Scale the part of the records that opens with the line containing "Image resolution: width=569" and closes with the line containing "click(x=170, y=24)", both ends included. Rewrite only those lines with the requests unchanged, multiplying every click coordinate in the answers by 1.1 and rounding to whole numbers, with halves rounded up.

DATA RECORDS
- - - - - - -
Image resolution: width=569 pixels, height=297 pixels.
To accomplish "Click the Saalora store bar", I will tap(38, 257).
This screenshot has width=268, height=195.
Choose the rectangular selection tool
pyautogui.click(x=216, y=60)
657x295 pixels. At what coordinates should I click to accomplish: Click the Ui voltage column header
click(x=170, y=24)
- - - - - - -
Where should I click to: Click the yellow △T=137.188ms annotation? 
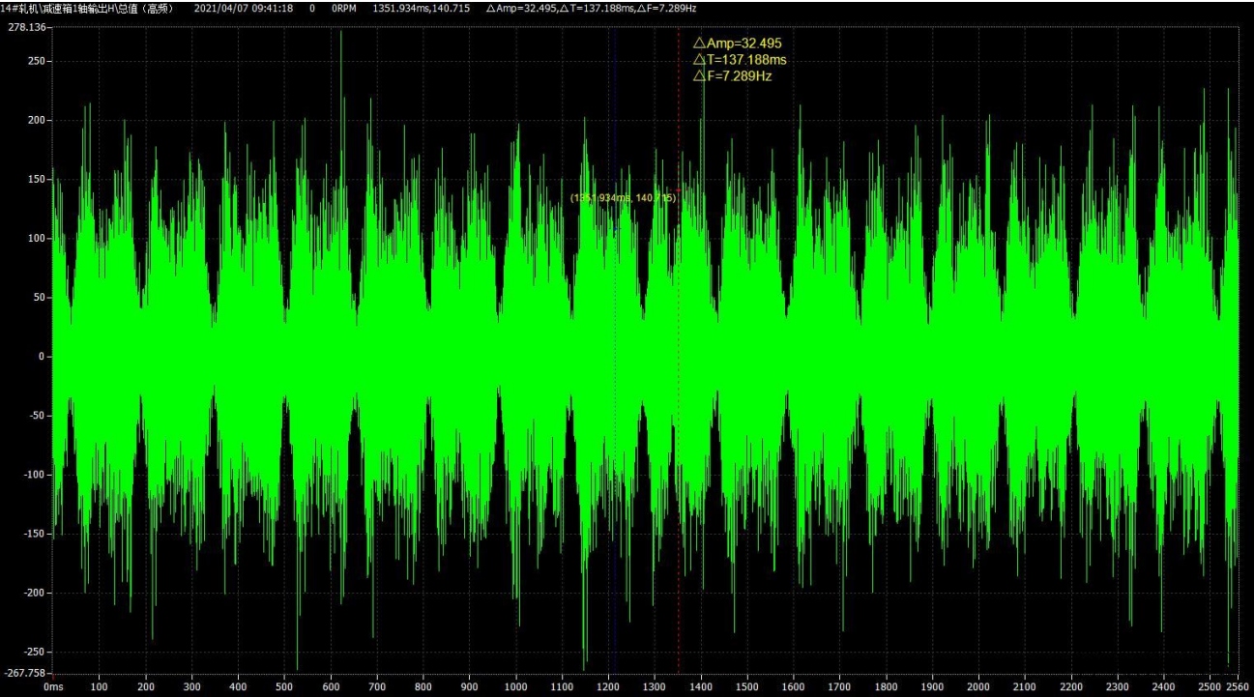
- - - - - - -
IN RESPONSE
Image resolution: width=569 pixels, height=297 pixels.
To accomplish "Click the Saalora store bar", I will tap(42, 283).
This screenshot has width=268, height=195.
Choose the rectangular selection tool
pyautogui.click(x=238, y=66)
657x295 pixels. At what coordinates should I click to accomplish: Click the Ui voltage column header
click(x=187, y=26)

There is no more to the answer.